Progress can be a hard thing to measure, especially when it comes to Body Positivity. Unfortunately for us, we don’t just get to say “I’m Body Positive now,” and miraculously love every aspect of our physical selves. It takes practice, a lot of practice. Unlearning the notion that thinner is better, that you’ll be happier when you weigh less, that everything will be perfect if you could just shed those pesky ten pounds is incredibly difficult. The process can seem slow, frustratingly slow. “Okay, I'm telling myself that I don’t want to lose weight, that I’m beautiful and worthy as I am, why do I still struggled when I look in the mirror?” It’s a tough thing to work on when the only thing anyone wants to talk about (at least for women anyway) is their weight, or self-deprecating comments about their physical appearance, or how excited they are about their new diet that is definitely for sure 100 percent going to fix their life this time. This one is the going to work.

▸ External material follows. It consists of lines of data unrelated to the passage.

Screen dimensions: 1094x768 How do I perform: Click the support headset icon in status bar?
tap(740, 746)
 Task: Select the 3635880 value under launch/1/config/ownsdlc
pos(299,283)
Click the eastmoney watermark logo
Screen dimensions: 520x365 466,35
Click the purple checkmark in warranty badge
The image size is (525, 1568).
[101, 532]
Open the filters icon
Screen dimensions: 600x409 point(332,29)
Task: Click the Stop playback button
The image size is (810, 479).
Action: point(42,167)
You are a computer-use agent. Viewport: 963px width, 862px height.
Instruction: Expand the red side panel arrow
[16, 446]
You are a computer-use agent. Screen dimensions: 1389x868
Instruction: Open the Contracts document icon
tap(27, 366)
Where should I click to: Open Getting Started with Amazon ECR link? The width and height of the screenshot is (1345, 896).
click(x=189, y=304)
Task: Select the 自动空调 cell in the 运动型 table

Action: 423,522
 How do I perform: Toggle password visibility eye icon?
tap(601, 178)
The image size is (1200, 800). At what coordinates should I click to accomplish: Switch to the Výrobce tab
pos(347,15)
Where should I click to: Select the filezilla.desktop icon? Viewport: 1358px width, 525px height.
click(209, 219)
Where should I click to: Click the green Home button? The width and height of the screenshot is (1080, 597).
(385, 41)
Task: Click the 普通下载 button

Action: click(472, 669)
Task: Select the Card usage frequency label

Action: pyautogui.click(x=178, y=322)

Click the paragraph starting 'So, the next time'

I was going through my old blog posts, and re-read a review that I wrote after attending my very fist fashion week, Spring of 2018. Man oh man, I was in an entirely different place. I was having such a hard time feeling good about my body, even though I was doing my best at telling myself that I was beautiful. Being around thin models was crushing me. I wanted so badly to look like them instead of me, and that desire was making me feel like a body positive failure. I am so thankful to my past self for writing all of that down, as painful as it was, because it highlighted for present me all of the progress that I have made. Fast forward to a year and a half later, I’m not letting thin bodies on the runway get me down, I’m strutting the runway myself! I’ve got nothing against those very thin bodies, as long as they aren’t starving themselves to look like that, then more power to them. It sounds so incredibly cheesy but the “You don’t have to be pretty like her, be pretty like you,” quote comes to mind. I loved walking in the Time After Time show put on by Rose and Bull this past Fashion Week, and I’m so glad that I didn’t look like anyone else on that runway, how boring would that be? There were models who were bigger, smaller, taller, shorter (actually I may have been the shortest but you get the idea).
The biggest change is that I’m no longer weighing myself. What I was struggling with in that post over a year ago was the fact that I weighted more after fashion week than I did before it started, I was up by 1.27 pounds (yep, that’s it), and that was incredibly difficult for me. Not physically mind you, my clothing fit the same and I had no ailments due to my whopping 1.27 pound increase, but as soon as I weighed myself and I knew that I had gained, it tanked my self esteem. It seems so obvious now to be like, girl, DO NOT WEIGH YOURSELF! It’s absolutely unnecessary, that number does nothing for you, knowing it is not empowering, ditch your damn scale! At time it was my crutch, I needed to know, I wasn’t ready to let that go. It’s so easy for me to see now how toxic my relationship with that scale was, and that my friends is progress!
Now, if I woke up tomorrow and were magically thinner with toned abs and an nice sharp jawline, I’d love that. That’s an unfortunate reality right now, but I’m working on it. My goal is not have my mood and self worth predicated upon physical attributes. I am so much more than my looks, and who knows where I’ll be a year and a half from now. I hope I read this in 2021 and think “Om my God I can’t believe I used to care so much about what my body looked like!” I for one have no idea where I’ll be, but I’m damn excited to see how far I go.